Data excerpts:
*** Block opens ***

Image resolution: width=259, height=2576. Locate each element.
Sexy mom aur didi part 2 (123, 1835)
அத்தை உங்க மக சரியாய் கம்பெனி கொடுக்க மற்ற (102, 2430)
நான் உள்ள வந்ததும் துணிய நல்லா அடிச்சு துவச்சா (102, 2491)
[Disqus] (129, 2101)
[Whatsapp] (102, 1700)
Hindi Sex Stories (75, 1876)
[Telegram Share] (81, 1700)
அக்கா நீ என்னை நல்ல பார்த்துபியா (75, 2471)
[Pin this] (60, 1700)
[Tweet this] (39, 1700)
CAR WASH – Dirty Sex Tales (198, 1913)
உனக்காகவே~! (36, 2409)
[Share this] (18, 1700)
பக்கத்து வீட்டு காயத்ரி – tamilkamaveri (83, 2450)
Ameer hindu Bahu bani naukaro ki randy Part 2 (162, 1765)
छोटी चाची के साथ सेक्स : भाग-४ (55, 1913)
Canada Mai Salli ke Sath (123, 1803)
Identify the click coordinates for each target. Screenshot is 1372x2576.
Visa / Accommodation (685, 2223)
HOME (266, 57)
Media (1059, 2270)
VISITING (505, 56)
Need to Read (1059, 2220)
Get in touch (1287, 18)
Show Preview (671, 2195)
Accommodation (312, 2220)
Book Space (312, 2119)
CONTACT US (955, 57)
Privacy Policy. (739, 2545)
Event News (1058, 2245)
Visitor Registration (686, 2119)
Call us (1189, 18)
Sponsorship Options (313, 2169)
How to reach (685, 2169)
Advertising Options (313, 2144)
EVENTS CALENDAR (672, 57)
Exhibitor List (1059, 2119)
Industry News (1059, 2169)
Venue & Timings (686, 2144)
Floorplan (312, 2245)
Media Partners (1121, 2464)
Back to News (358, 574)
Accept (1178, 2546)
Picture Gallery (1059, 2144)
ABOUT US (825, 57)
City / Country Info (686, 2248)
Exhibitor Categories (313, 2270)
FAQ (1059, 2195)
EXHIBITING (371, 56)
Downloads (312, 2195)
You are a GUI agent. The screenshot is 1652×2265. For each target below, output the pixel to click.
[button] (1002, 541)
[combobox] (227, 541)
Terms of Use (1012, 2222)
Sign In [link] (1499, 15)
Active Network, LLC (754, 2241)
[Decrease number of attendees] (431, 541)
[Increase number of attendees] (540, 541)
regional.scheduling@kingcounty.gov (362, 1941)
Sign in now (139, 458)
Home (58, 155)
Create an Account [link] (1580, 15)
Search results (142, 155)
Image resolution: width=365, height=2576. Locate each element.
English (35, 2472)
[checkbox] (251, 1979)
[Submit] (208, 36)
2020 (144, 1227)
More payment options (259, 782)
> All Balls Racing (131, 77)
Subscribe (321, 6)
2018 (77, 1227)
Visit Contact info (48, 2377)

*** Block closes ***

■ **Task to complete**
Exactly the lines from the one containing "[combobox] (227, 541)" through the end of the records should be reproduced, and no others.

■ **Expected output**
[combobox] (227, 541)
Terms of Use (1012, 2222)
Sign In [link] (1499, 15)
Active Network, LLC (754, 2241)
[Decrease number of attendees] (431, 541)
[Increase number of attendees] (540, 541)
regional.scheduling@kingcounty.gov (362, 1941)
Sign in now (139, 458)
Home (58, 155)
Create an Account [link] (1580, 15)
Search results (142, 155)
Image resolution: width=365, height=2576. Locate each element.
English (35, 2472)
[checkbox] (251, 1979)
[Submit] (208, 36)
2020 (144, 1227)
More payment options (259, 782)
> All Balls Racing (131, 77)
Subscribe (321, 6)
2018 (77, 1227)
Visit Contact info (48, 2377)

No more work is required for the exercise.